Sometimes I hear about people doing the most fucked up shit to each other and because I have a reputation of being able to throw down, people are constantly trying to get me involved in their cause. The important thing is to recognize that unless an issue directly involves you, you're probably not going to be much help anyway.

Ask yourself these questions:

How does this issue affect me?
What will my involvement provide?
Is this taking direct action, or is it just being aggressive?

That doesn't mean to just put your fingers in your ears and hum whenever you hear of any sort of dispute. It just means to recognize your role in the situation, keep your ego in check, and ask questions.
Anarchy doesn't mean that there is no law, it means that you are your own law in the space that you occupy. So if something effects you, it's your privilege to have a hand in it, and if something doesn't effect you, it's your privilege to walk away.

Any thoughts?


----------



## Cornelius Vango (Jul 4, 2017)

NutSac said:


> Its not easy to be a moral person or pacifist in a crazy society where few care about their neighbors. A good question is: At what point is it moral for a pacifist to temporarily drop his objection to violence? If ever?



There are definitely times when it's okay to respond with violence. I myself advocate combat and weapons training as a lifestyle. Part of being able to be non-aggressive in hostile situations is actually being able to back yourself up. If that means throwing a hay-maker at a rapist, then fucking eh right.

It doesn't mean to just throw your fists around based on your emotions.


----------



## Cornelius Vango (Jul 4, 2017)

NutSac said:


> Yes, but do we owe defensive or retributive violence on behalf of others? Are any of us morally permitted, or even obligated... to be vigilantes/enforcers/punishers?



If somebody is actively trying to hurt and/or kill you and you don't want that, then yes.
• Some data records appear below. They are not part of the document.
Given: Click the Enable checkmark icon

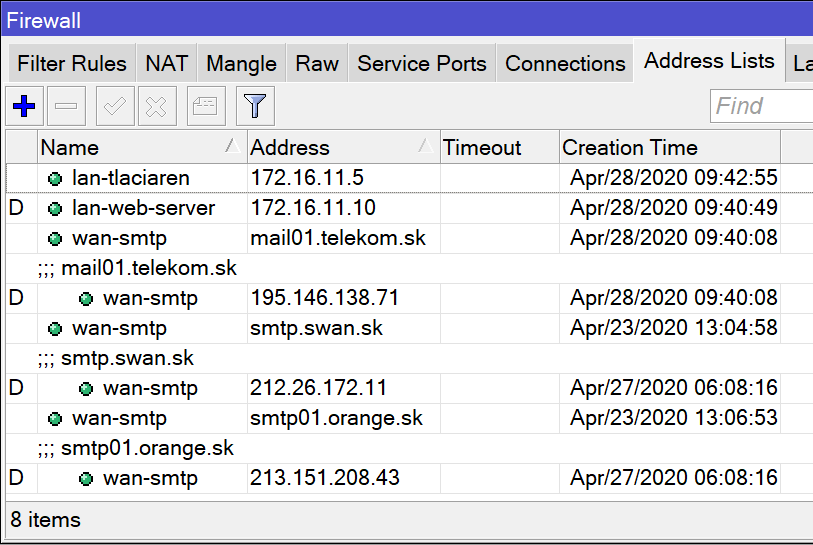Looking at the screenshot, I should pyautogui.click(x=114, y=106).
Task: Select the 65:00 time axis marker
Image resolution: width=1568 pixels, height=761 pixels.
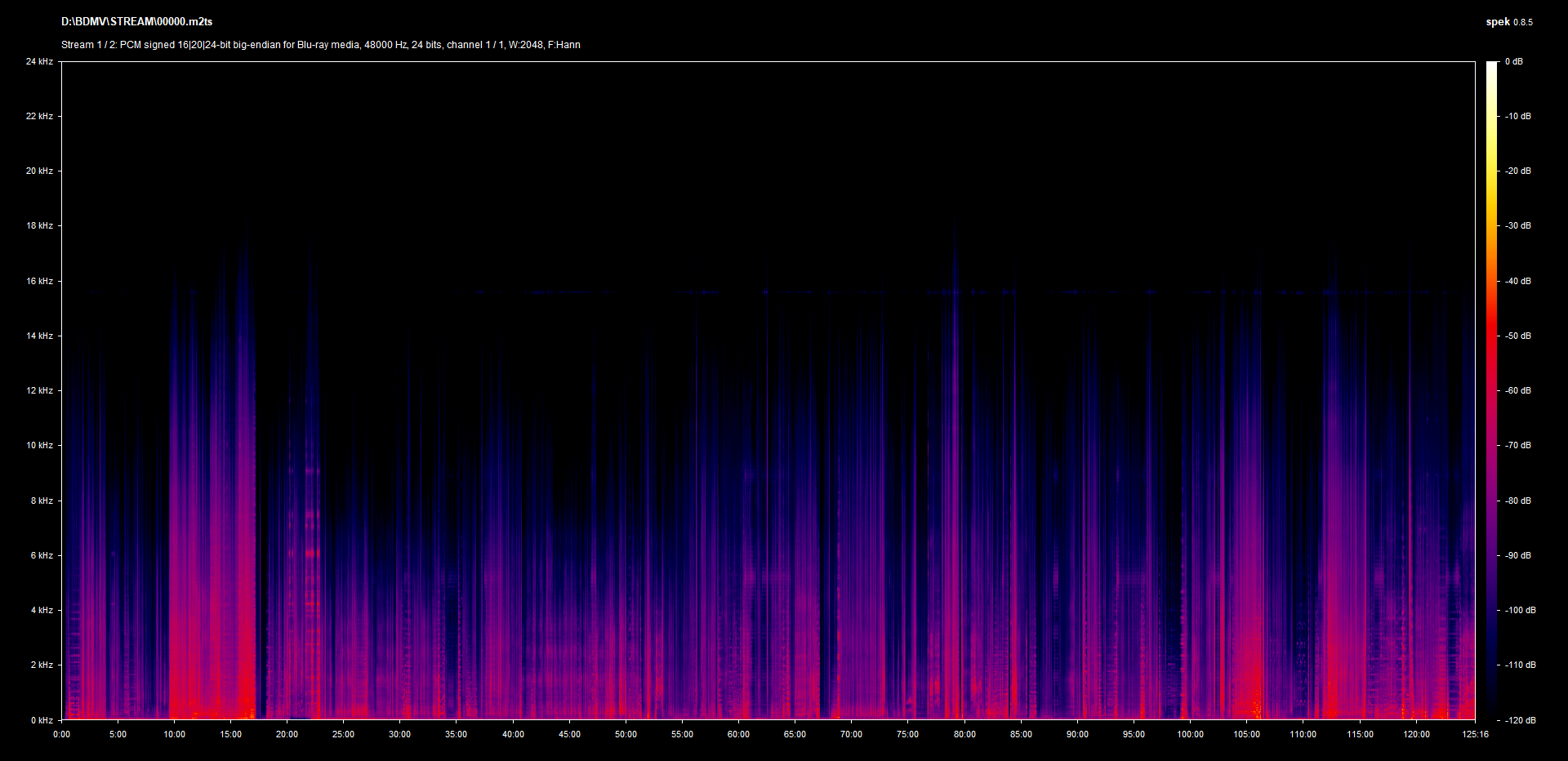Action: (795, 734)
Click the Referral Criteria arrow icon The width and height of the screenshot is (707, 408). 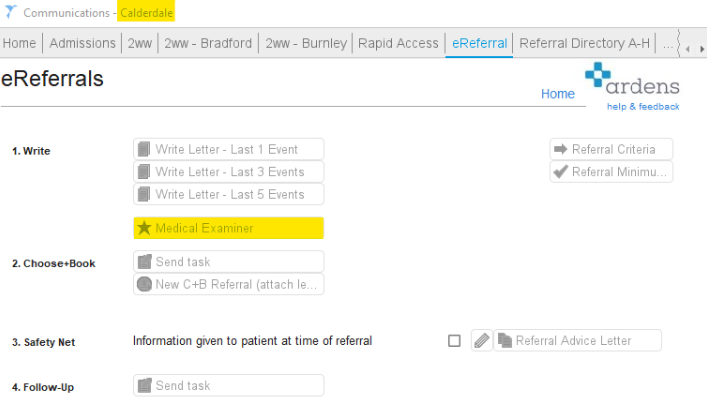coord(560,149)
Morals really have nothing to do with it, actually.


----------



## Cornelius Vango (Jul 4, 2017)

NutSac said:


> But what of random evil people? Is it moral to go about cleaning up the world?


What is your definition of "evil"?


----------



## Cornelius Vango (Jul 4, 2017)

NutSac said:


> Well, lets say we both agree rapists are bad. So, why not wander the world eliminating them?...Or murderers? Pederasts?....Or should we simply eliminate local threats? I guess the ultimate factor is, Are people redeemable or not?....Do people ever really change in a positive way? And if so, then....there are limitations on how much violence is acceptable.



That's called your personal philosophy, which you can define for yourself.


----------



## Cornelius Vango (Jul 4, 2017)

You seem to not understand the concept of autonomy.


----------



## Cornelius Vango (Jul 4, 2017)

NutSac said:


> https://en.wikipedia.org/wiki/Outlaw


Out here in Slabs, we have a similar practice as with any community or society when some one has "crossed the line" to the point where they are no longer welcome. That's what you are trying to address. If you personally want to go out and "take care of them" that would be your individual choice. You could also round up or join a collective of individuals with mutual interest in the matter. 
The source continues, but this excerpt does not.